Locally, I am still seeing FileNotFoundError and OSError when I increase the amount of jobs and concurrency. The errors also appear to be quite confusing.

File "/Users/user/projects/dvcorg/dvc/.venv/lib/python3.13/site-packages/dulwich/file.py", line 85, in GitFile
    return _GitFile(filename, mode, bufsize, mask)
  File "/Users/user/projects/dvcorg/dvc/.venv/lib/python3.13/site-packages/dulwich/file.py", line 144, in __init__
    fd = os.open(
        self._lockfilename,
        os.O_RDWR | os.O_CREAT | os.O_EXCL | getattr(os, "O_BINARY", 0),
        mask,
    )
OSError: [Errno 22] Invalid argument: b'/private/var/folders/3g/1vds4g8d4p3909hrwr65j6300000gn/T/tmp.hMGmSKWkAJ/.git/refs/exps/temp/head-aX7recLVy4xhzRcGVPL4w9.lock'
  File "/Users/user/projects/dvcorg/dvc/.venv/lib/python3.13/site-packages/dulwich/file.py", line 85, in GitFile
    return _GitFile(filename, mode, bufsize, mask)
  File "/Users/user/projects/dvcorg/dvc/.venv/lib/python3.13/site-packages/dulwich/file.py", line 144, in __init__
    fd = os.open(
        self._lockfilename,
        os.O_RDWR | os.O_CREAT | os.O_EXCL | getattr(os, "O_BINARY", 0),
        mask,
    )
FileNotFoundError: [Errno 2] No such file or directory: b'/private/var/folders/3g/1vds4g8d4p3909hrwr65j6300000gn/T/tmp.hMGmSKWkAJ/.git/refs/exps/temp/head-ABtmsLg4wJvDGBeXVsSMyP.lock'

EDIT: looks like this is happening because dulwich removes parent refs directories while another process maybe trying to write to the same directory.

skshetry avatar Aug 14 '25 12:08 skshetry

The issue is in Git reference management:

Each experiment creates temporary Git references (refs/exps/temp/...) Multiple workers compete for access to Git's internal files Git uses file locking to prevent corruption, but DVC isn't handling lock conflicts properly

ricaxvi avatar Aug 20 '25 12:08 ricaxvi

DVC isn't handling lock conflicts properly

Well, we try too.
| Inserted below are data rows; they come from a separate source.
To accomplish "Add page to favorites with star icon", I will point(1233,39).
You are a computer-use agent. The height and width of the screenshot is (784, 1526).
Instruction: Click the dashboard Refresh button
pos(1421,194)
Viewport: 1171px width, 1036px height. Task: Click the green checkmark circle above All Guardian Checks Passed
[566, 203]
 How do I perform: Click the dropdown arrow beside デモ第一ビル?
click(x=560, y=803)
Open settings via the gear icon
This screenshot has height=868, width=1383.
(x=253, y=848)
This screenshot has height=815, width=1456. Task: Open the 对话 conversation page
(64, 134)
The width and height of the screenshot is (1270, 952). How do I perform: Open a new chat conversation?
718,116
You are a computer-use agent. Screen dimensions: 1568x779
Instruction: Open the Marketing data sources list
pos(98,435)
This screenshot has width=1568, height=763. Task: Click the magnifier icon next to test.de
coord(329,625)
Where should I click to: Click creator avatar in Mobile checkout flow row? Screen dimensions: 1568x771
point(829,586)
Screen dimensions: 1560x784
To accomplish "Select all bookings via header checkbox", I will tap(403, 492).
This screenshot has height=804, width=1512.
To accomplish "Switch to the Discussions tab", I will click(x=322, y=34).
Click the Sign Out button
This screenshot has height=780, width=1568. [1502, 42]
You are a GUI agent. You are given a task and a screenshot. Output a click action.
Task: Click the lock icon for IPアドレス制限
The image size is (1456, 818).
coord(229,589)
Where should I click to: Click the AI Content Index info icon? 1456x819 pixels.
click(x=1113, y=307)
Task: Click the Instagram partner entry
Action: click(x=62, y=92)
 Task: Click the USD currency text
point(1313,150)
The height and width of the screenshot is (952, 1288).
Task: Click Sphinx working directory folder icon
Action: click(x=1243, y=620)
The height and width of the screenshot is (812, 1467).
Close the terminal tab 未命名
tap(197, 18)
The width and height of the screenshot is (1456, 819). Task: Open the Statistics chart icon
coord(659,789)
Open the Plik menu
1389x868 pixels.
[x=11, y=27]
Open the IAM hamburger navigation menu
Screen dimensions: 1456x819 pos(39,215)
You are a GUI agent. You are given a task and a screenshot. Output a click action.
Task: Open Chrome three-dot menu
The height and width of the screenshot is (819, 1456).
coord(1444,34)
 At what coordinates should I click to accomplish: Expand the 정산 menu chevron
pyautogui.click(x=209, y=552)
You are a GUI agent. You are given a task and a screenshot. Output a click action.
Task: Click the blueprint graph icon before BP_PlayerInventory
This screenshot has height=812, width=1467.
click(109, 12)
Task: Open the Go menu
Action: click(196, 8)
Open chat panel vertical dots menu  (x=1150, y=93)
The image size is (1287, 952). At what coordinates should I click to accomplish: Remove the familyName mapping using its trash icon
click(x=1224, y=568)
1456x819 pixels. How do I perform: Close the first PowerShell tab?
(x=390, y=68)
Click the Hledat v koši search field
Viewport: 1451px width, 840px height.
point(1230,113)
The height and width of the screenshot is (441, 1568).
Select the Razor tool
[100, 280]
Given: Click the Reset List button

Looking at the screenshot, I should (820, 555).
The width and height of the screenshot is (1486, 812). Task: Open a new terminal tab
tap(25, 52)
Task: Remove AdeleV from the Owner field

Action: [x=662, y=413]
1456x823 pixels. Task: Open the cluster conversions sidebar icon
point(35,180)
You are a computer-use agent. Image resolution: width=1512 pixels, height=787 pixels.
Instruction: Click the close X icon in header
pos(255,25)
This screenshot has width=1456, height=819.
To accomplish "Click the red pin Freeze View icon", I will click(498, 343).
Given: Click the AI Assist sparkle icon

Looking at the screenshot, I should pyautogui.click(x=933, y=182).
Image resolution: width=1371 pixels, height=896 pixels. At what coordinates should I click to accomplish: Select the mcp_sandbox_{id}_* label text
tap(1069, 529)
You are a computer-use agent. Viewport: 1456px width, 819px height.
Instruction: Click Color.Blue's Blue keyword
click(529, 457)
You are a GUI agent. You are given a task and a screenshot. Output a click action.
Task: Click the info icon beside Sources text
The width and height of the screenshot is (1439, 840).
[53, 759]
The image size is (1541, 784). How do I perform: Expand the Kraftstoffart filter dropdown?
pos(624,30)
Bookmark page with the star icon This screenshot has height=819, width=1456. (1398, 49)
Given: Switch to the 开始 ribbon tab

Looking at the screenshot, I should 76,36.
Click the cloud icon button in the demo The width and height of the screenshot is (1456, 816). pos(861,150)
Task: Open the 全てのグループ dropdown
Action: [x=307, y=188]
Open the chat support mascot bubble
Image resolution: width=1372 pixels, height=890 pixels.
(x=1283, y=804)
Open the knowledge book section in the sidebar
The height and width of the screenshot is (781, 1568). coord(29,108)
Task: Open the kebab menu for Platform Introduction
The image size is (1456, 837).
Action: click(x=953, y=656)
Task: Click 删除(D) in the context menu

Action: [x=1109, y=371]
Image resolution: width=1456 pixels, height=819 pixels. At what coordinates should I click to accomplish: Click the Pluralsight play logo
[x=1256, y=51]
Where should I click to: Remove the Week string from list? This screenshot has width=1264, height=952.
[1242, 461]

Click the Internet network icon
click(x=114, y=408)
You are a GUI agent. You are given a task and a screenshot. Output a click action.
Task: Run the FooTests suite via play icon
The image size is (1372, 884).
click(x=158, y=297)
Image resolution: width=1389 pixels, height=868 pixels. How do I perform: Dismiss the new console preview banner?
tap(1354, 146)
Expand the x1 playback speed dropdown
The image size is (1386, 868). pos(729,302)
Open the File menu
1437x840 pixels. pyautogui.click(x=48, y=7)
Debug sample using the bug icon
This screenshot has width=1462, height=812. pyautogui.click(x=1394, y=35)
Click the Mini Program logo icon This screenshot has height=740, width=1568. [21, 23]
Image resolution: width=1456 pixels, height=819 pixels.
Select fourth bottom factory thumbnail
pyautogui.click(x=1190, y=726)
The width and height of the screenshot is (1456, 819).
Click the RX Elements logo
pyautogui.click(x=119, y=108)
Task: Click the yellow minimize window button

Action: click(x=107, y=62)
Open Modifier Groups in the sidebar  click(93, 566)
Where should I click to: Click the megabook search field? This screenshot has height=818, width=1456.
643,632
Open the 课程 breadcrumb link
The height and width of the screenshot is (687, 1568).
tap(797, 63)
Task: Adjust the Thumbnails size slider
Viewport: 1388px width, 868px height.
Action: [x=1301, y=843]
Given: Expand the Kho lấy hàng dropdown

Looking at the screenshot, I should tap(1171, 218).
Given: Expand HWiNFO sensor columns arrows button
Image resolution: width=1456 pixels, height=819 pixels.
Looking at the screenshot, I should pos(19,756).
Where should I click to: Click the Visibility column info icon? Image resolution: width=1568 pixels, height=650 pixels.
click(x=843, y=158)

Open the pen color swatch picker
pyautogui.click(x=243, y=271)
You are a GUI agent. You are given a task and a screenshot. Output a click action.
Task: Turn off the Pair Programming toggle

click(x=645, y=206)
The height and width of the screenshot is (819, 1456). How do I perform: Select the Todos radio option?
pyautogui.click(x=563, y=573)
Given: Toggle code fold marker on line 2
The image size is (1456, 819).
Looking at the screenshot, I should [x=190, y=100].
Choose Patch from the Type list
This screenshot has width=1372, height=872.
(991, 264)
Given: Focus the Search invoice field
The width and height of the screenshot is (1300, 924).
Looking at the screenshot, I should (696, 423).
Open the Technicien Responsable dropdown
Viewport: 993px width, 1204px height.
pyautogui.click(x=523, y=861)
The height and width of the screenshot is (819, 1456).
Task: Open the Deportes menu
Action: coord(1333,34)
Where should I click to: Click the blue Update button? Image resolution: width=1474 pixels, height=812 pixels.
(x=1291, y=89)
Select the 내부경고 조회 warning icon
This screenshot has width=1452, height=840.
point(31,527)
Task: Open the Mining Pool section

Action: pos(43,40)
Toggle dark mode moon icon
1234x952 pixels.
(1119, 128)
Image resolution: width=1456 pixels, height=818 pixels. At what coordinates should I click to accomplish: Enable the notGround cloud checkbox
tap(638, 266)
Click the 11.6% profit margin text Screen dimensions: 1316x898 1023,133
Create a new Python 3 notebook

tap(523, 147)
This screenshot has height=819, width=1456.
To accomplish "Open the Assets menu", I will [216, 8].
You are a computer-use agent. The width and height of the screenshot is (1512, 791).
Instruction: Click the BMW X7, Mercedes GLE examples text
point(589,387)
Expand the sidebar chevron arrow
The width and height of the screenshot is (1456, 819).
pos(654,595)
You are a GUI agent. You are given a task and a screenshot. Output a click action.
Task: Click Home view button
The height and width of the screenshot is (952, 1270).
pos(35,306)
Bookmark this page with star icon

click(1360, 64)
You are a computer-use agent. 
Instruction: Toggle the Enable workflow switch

These changes are done behind an rwlock. Here those refs are packed, making that no longer safe.

skshetry avatar Aug 20 '25 12:08 skshetry

The rwlock protection breaks down because packed refs bypass the individual file locking mechanism

ricaxvi avatar Aug 20 '25 13:08 ricaxvi

Detect when refs get packed and fall back to repo-level locking

ricaxvi avatar Aug 20 '25 13:08 ricaxvi

or Move to isolated workspaces per worker so packing doesn't affect other workers

ricaxvi avatar Aug 20 '25 13:08 ricaxvi

better still Move away from shared Git state entirely. Each worker gets its own Git workspace, eliminating the race condition at the source rather than trying to coordinate around it. This scales better and is more robust than trying to perfect the locking dance around Git's internal optimizations.

ricaxvi avatar Aug 20 '25 13:08 ricaxvi